"Reiches Land"

EU will staatliche Beihilfen für Ostdeutschland beschneiden

Die neue EU-Wettbewerbskommissarin Neelie Kroes plant eine grundlegende Reform der europäischen Beihilferegeln. "Wir brauchen weniger und bessere staatliche Hilfen", sagte Kroes der "Financial Times Deutschland". Vor allem rückständigen Regionen in reichen EU-Mitgliedsstaaten - etwa Ostdeutschland - drohen Einbußen. "Wir müssen uns fragen, ob wir die armen Gebiete in einem reichen Land weiter fördern", so Kroes.

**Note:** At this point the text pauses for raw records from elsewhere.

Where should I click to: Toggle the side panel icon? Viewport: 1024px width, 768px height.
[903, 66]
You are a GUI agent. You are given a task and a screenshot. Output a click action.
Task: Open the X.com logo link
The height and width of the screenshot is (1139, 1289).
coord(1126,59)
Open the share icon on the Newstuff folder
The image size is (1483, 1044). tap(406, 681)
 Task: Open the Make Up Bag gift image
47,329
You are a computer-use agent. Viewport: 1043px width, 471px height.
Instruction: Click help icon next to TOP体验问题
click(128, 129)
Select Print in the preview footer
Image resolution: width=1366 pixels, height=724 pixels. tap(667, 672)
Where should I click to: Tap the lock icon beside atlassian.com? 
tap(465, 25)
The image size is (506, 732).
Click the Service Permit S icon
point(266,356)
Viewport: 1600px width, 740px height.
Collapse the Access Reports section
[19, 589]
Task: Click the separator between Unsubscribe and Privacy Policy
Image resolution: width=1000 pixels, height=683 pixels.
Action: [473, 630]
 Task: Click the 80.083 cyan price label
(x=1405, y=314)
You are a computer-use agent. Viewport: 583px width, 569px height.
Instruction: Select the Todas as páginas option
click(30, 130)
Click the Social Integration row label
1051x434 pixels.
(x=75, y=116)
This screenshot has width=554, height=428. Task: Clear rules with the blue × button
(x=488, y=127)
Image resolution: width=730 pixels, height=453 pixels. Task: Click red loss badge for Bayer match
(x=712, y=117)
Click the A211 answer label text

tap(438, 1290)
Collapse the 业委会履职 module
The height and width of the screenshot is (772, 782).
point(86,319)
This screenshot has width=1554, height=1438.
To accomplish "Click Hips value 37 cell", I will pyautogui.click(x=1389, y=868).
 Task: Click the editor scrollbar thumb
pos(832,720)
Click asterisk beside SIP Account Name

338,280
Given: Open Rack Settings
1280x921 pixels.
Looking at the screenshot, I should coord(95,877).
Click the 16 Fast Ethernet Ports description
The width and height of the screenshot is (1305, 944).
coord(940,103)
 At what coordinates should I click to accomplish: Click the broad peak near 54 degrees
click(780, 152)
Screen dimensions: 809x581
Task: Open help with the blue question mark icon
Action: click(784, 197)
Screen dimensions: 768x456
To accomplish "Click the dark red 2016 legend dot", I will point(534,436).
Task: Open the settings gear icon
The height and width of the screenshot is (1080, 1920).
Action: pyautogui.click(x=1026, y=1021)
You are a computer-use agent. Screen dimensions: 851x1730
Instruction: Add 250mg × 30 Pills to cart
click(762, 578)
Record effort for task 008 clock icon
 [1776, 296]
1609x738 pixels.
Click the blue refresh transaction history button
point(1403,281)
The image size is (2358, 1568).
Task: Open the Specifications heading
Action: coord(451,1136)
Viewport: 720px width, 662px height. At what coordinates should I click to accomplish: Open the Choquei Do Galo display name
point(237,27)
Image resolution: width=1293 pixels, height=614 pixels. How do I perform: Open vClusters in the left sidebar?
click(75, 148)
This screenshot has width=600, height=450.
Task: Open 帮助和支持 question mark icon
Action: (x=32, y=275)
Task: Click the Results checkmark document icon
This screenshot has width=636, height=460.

Die Kommissarin will Subventionen verstärkt auf Firmen lenken, die sich in den wirtschaftlich schwächsten Regionen der EU ansiedeln.

Dabei soll künftig die Wirtschaftskraft eines Mitgliedsstaats berücksichtigt werden, schreibt das Blatt. Den Plänen zufolge erhielten kleine und mittlere Unternehmen in Wachstumssektoren mehr Unterstützung. Die Beihilferegeln sollen zudem vereinfacht und die Prüfungen durch die Kommission schneller abgewickelt werden. Kroes will detailliertere Reformpläne bis zum Sommer vorstellen.